*** Opening Task material ***
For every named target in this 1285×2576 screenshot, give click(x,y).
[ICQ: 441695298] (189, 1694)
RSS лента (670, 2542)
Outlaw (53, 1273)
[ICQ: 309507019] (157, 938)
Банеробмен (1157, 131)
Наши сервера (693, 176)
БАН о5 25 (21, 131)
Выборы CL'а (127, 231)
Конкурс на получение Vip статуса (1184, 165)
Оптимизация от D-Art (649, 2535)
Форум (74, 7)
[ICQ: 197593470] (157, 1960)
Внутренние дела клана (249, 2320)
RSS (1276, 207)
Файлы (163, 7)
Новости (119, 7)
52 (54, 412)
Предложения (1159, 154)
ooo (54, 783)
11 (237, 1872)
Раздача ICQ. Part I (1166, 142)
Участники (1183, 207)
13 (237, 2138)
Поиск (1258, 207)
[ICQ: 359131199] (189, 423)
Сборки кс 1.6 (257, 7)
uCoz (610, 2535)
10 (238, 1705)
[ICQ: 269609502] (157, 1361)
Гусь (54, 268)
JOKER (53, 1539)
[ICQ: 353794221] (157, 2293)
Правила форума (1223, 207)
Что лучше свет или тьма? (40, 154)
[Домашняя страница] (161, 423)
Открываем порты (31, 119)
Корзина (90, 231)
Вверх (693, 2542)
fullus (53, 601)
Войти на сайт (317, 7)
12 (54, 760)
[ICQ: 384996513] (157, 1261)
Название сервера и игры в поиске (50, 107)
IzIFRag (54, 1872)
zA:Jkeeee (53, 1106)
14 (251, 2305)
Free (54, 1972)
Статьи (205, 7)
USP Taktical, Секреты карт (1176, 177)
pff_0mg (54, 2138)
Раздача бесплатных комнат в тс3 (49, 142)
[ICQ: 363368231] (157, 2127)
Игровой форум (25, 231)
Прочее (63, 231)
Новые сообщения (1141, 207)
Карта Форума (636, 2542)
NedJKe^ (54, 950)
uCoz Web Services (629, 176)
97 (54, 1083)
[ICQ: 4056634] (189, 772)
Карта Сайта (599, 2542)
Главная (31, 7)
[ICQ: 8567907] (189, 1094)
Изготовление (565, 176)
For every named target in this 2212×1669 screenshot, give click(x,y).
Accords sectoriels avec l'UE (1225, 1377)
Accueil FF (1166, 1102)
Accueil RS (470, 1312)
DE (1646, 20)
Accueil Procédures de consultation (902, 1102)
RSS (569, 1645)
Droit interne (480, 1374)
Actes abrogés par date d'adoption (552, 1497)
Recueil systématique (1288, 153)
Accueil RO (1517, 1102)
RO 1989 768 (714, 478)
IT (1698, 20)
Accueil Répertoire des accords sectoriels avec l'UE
*** Closing Task material ***
Each line of the entries where the string "screenshot" occurs should be shown.

● **Task result**
For every named target in this 1285×2576 screenshot, give click(x,y).
For every named target in this 2212×1669 screenshot, give click(x,y).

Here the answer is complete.